→ TESTO DA ESAMINARE:
=-=-=

Le cause del fenomeno sono evidenti da decenni: prima fra tutte la mancanza di politiche familiari strutturali, universali, di filiera; troppo spesso ridotte o (volutamente?) confuse con la lotta alla povertà e al disagio sociale.
In particolare la Puglia, come e più che le altre regioni del Mezzogiorno, presenta una tra le peggiori combinazioni in Europa di bassa occupazione femminile, bassa occupazione giovanile, bassa fecondità e alto rischio di povertà delle famiglie con figli minori.
Ma cambiare si può, come dimostrato da regioni italiane virtuose come il Trentino Alto Adige e da nazioni come la Francia o la Germania, che hanno visto risalire il numero dei loro nati, tramite oculati investimenti in politiche familiari: interventi universali di tipo fiscale, sviluppo dell’occupazione giovanile e femminile (quest’ultima erroneamente ritenuta un freno alla natalità); sviluppo di politiche attive del lavoro e di armonizzazione fra i tempi della famiglia e i tempi del lavoro, i cui strumenti devono sempre più avere come protagonisti non solo le Istituzioni, ma anche le aziende, attraverso misure di welfare aziendale e territoriale.

=-=-=

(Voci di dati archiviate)
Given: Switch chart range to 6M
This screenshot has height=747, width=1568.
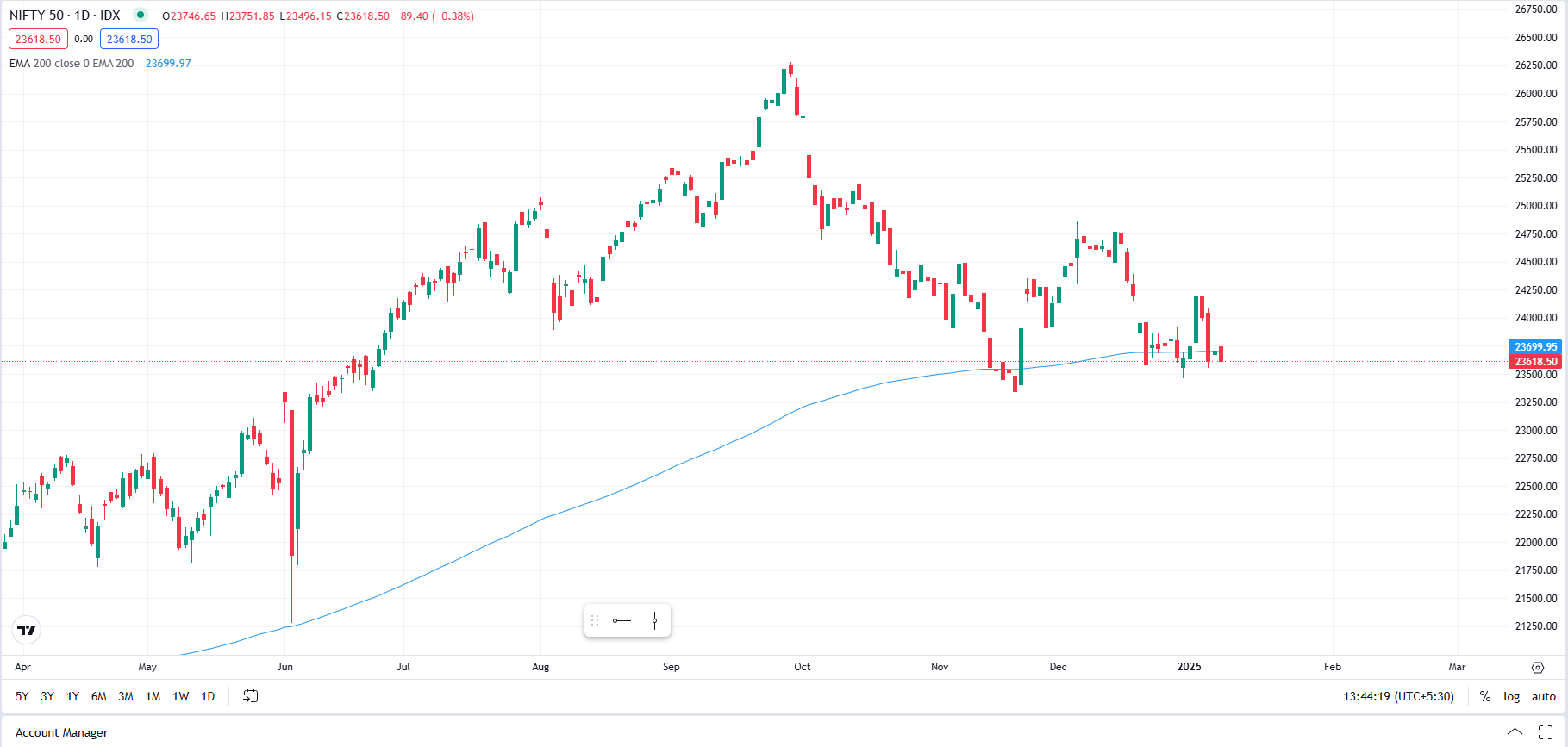Looking at the screenshot, I should pyautogui.click(x=99, y=696).
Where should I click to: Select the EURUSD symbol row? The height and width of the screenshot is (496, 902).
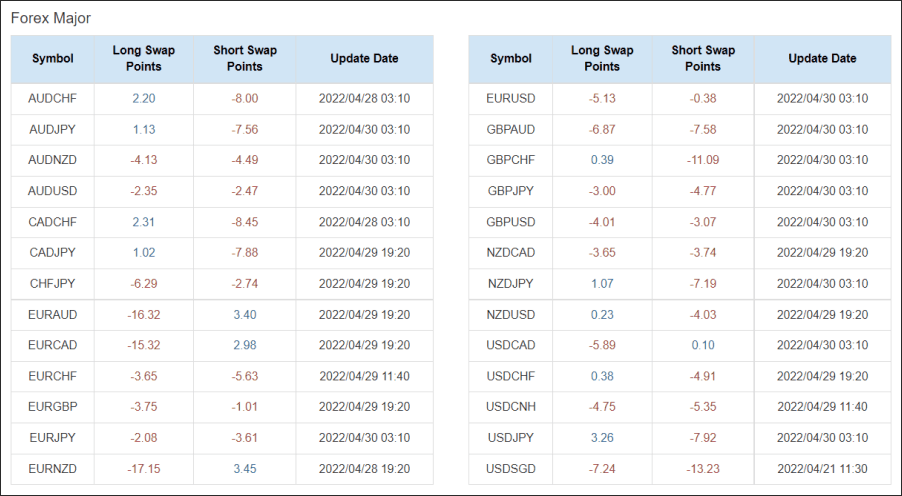coord(510,99)
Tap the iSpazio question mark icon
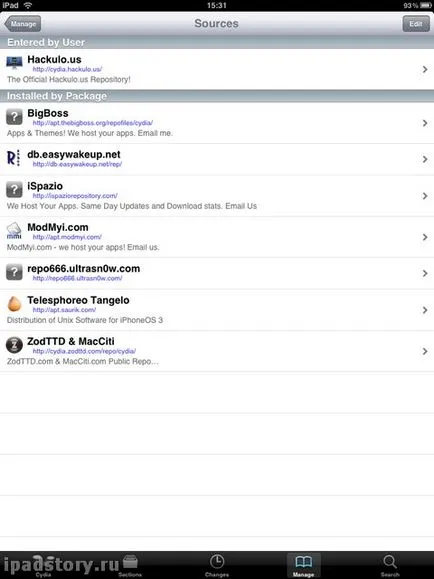 (14, 190)
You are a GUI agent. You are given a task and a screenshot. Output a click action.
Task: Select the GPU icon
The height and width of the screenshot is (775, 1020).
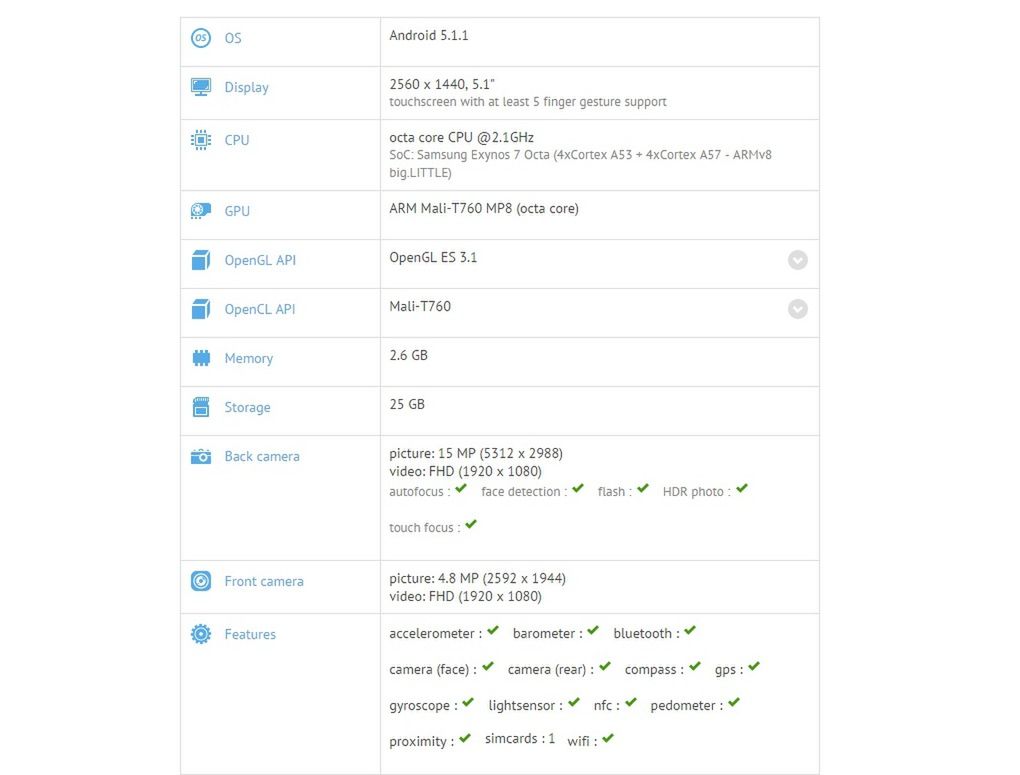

=-=-=

→ REQUISITI DELL'ESERCIZIO: Per favore, riscrivi il brano del testo sulle politiche familiari partendo da "Le cause del" e proseguendo fino a "al disagio sociale.", sostituendo "decenni" con "molti anni".

→ RISPOSTA ALL'ESERCIZIO:
Le cause del fenomeno sono evidenti da molti anni: prima fra tutte la mancanza di politiche familiari strutturali, universali, di filiera; troppo spesso ridotte o (volutamente?) confuse con la lotta alla povertà e al disagio sociale.